### What you need to do
Please keep the images out and set down the data exactly as given.

===== Data extract

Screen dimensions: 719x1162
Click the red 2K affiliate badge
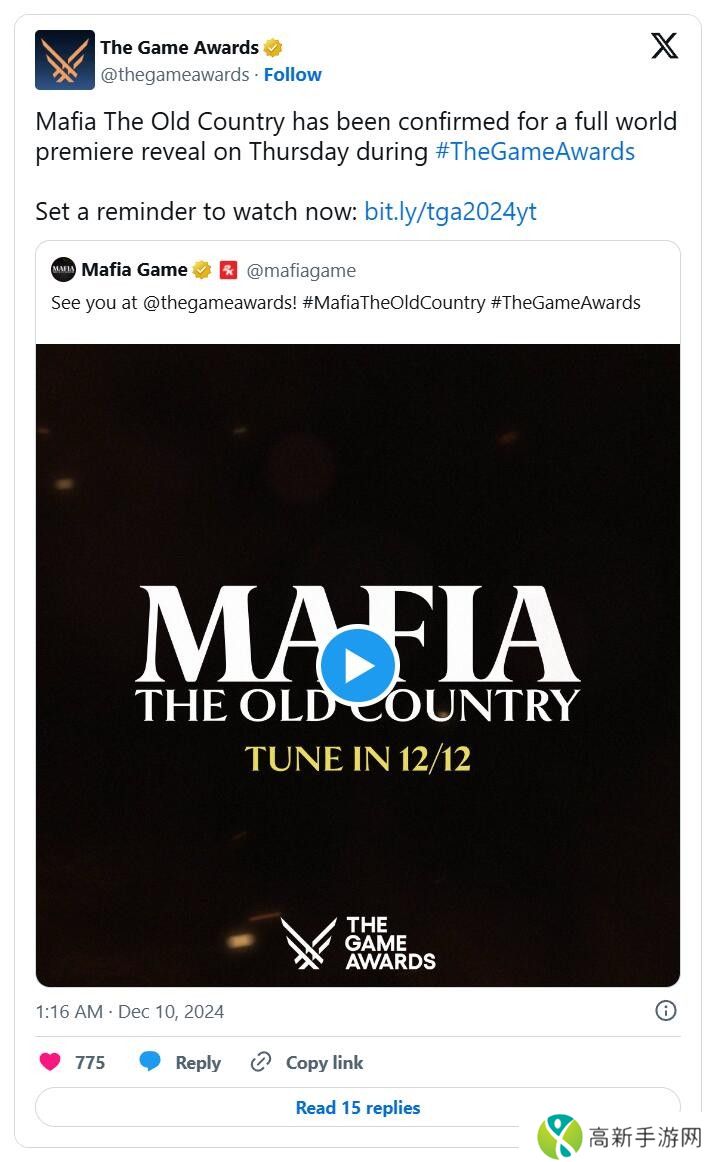(228, 270)
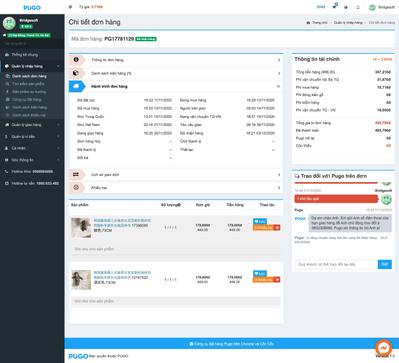Click the second product's thumbnail image
This screenshot has width=399, height=363.
point(81,280)
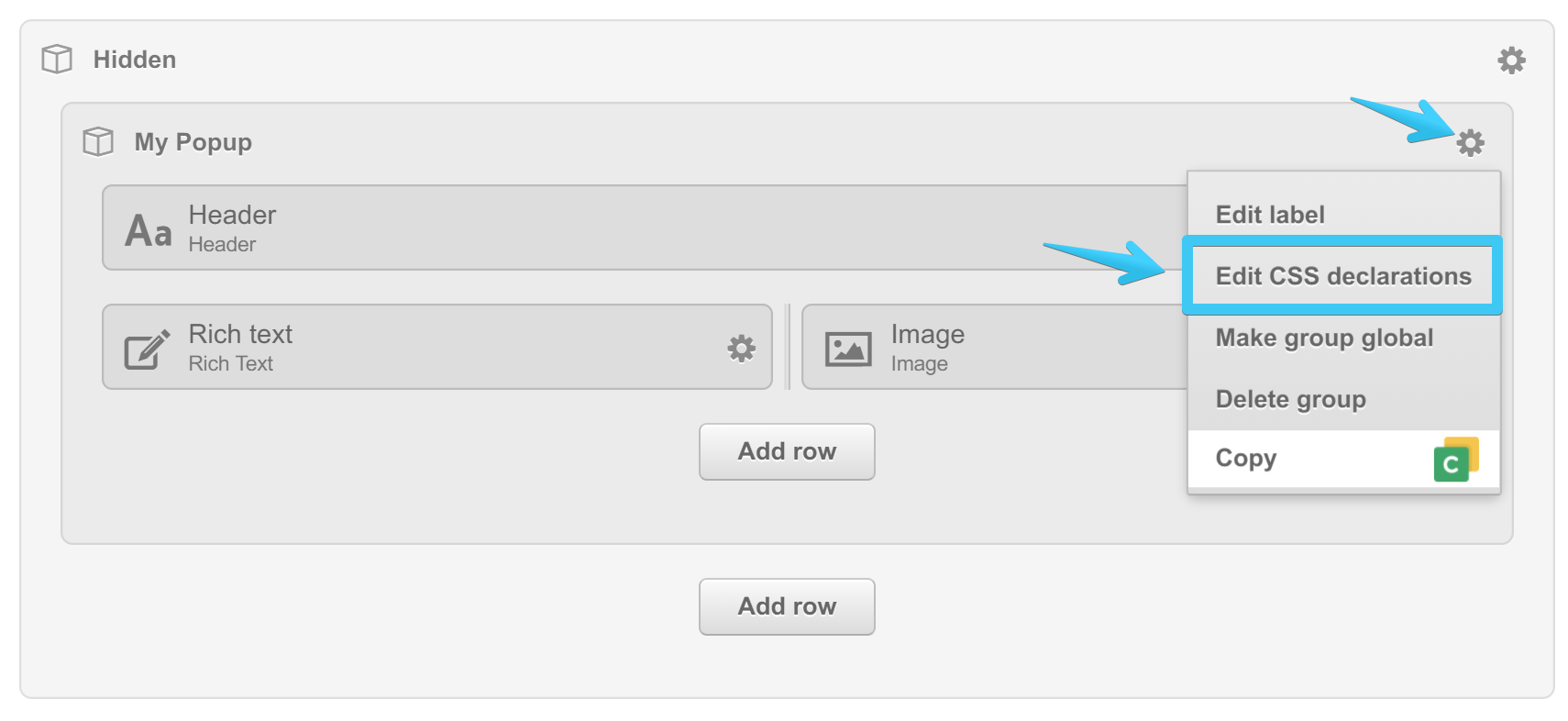Image resolution: width=1568 pixels, height=721 pixels.
Task: Open the Hidden group settings gear
Action: [x=1511, y=61]
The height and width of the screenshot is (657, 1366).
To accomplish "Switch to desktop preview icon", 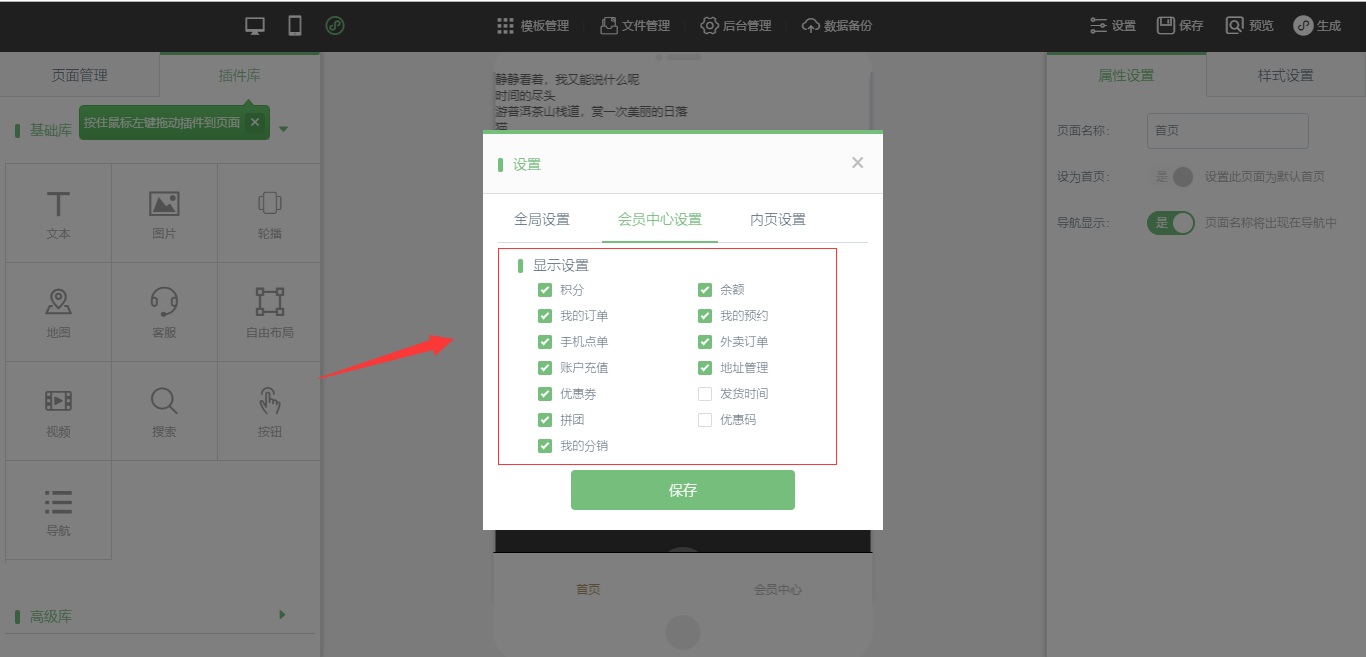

==========

### Final answer
Screen dimensions: 719x1162
Click the red 2K affiliate badge
(228, 270)
Click the second product's thumbnail image
This screenshot has width=399, height=363.
point(81,280)
Image resolution: width=1568 pixels, height=721 pixels.
Task: Open the Hidden group settings gear
Action: [x=1511, y=61]
The height and width of the screenshot is (657, 1366).
To accomplish "Switch to desktop preview icon", 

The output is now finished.